But it was hurting those authorities that raise more of their own funding through the council tax, which Hodge said was ‘bad for residents, bad for front line services, and… bad for the country as a whole’.

The CCN would now campaign for ‘radical changes’ to local government finance to be made by whichever party wins the next general election in 2015, he added. The current financial settlement for councils is outdated and does not recognise changing population and demographic trends.

‘This has disadvantaged most English county councils. Today, I call upon government for a fairer funding settlement for England.’

This should also include reform to the current network of 39 local enterprise partnerships, which Hodge said had been given money that should have gone to councils.

‘Too much funding has been top sliced from local government. A new government must reconsider its approach and hand back responsibility to those elected at the ballot box who are best placed to develop economic growth locally.’

Hodge also criticised existing government localism agenda, which he said continued to ‘pour money’ into large cities through City Deals. Agreements have already been reached with England’s eight Core Cities outside London, and 20 more areas are currently negotiating pacts.

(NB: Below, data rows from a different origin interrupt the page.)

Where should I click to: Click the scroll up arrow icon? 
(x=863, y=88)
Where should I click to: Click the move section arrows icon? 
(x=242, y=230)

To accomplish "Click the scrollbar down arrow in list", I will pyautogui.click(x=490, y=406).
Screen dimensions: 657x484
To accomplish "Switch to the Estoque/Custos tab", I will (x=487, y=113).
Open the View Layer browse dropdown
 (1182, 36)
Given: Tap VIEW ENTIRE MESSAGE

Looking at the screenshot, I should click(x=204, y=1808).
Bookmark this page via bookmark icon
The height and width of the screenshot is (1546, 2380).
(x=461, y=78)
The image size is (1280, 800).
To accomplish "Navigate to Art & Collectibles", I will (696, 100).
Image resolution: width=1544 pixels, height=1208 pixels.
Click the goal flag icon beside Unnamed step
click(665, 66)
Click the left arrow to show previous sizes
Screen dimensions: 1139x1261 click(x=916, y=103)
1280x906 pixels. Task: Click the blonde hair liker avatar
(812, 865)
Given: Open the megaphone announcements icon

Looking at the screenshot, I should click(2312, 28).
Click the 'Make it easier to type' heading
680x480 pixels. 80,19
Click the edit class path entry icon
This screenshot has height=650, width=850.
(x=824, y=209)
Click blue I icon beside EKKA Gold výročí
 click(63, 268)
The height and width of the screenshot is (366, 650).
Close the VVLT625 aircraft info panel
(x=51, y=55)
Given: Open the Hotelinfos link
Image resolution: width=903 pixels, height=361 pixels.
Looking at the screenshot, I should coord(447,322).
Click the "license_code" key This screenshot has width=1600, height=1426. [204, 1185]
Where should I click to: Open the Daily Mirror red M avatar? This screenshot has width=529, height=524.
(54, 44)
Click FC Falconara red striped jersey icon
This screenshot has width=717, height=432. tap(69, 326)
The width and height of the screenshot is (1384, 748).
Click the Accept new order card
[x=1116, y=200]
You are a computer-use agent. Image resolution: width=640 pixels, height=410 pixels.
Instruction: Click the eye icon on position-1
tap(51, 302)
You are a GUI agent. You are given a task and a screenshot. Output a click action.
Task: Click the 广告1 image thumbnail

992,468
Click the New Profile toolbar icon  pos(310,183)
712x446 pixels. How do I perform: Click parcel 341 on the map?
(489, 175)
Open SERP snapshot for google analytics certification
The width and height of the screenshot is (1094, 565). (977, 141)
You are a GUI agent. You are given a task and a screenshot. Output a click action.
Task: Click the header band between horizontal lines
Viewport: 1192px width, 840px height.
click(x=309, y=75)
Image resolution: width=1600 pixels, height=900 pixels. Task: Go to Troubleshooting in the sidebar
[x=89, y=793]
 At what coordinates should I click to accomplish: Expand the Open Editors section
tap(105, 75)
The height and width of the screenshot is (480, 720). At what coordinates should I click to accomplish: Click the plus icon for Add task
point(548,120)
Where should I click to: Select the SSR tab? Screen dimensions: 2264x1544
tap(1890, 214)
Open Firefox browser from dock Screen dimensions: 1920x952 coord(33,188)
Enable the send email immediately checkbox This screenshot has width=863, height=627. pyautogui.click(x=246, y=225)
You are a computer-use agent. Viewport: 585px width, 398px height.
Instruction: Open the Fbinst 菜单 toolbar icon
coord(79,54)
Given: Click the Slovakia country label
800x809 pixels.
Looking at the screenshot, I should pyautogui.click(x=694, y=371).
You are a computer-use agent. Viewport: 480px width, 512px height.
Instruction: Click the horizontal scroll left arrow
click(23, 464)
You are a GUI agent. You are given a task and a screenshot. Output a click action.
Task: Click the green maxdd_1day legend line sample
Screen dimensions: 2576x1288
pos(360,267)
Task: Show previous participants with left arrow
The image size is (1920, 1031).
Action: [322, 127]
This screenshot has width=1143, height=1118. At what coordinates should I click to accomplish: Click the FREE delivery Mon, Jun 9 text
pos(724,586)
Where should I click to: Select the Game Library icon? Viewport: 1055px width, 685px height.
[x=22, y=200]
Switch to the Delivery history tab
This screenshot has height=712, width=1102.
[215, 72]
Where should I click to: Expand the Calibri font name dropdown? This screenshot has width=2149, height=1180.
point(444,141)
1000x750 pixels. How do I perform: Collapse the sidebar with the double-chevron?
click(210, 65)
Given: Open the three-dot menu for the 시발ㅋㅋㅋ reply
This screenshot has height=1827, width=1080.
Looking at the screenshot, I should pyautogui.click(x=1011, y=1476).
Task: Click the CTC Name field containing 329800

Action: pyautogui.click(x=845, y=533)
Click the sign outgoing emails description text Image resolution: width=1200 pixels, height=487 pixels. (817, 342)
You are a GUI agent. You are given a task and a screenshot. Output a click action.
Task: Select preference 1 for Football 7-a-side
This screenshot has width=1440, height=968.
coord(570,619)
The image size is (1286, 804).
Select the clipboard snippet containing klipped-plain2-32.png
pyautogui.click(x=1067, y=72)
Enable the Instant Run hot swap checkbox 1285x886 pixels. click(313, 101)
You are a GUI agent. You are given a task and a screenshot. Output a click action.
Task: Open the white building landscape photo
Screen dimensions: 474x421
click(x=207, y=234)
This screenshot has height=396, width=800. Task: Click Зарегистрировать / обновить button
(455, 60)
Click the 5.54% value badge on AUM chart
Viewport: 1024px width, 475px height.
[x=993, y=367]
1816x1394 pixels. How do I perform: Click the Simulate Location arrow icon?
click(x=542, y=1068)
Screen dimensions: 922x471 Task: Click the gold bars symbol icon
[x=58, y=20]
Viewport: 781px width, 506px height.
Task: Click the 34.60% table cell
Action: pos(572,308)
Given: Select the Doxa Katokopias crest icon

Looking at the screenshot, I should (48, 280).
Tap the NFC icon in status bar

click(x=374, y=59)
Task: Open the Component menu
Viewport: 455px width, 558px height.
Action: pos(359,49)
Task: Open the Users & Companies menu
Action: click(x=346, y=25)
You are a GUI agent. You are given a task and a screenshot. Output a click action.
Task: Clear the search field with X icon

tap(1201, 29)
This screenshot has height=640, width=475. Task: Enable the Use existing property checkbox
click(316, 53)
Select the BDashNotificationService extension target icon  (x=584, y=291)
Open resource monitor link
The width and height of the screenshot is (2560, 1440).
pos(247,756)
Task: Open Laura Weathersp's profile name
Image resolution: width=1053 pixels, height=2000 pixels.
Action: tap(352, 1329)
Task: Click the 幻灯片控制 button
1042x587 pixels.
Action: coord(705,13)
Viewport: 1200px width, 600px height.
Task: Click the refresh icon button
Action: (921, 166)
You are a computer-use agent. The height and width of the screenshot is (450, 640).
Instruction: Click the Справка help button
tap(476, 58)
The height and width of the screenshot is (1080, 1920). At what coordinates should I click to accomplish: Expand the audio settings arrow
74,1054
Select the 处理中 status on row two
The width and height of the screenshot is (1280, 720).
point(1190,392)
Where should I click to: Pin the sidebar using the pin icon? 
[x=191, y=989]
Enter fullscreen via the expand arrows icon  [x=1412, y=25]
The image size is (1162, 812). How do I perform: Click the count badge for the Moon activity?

‘Of course City Deals will make a difference to those areas – they will help to bring in investment, jobs and apprenticeships,’ he said. ‘But we all know that equal investment in county deals would bring much higher returns for the government.

‘Our people and our places deserve a seat at the same table, to have the same opportunities as cities.’

He added that proposed local growth deals, which will be agreed by government with LEPs from 2015/16 as the basis for devolution of the £2bn Single Local Growth Fund, were less significant that those for cities.

‘We will expose the gap in ambition between City Deals and local growth deals,’ Hodge said.

‘We will make the case for county deals. We will identify the opportunities to transform and redesign services across the public sector, in order to make the most of scarce resources. 

‘We will tell the government that communities we serve will not be happy with less funding and fewer services simply because they live in a county and not in a city.’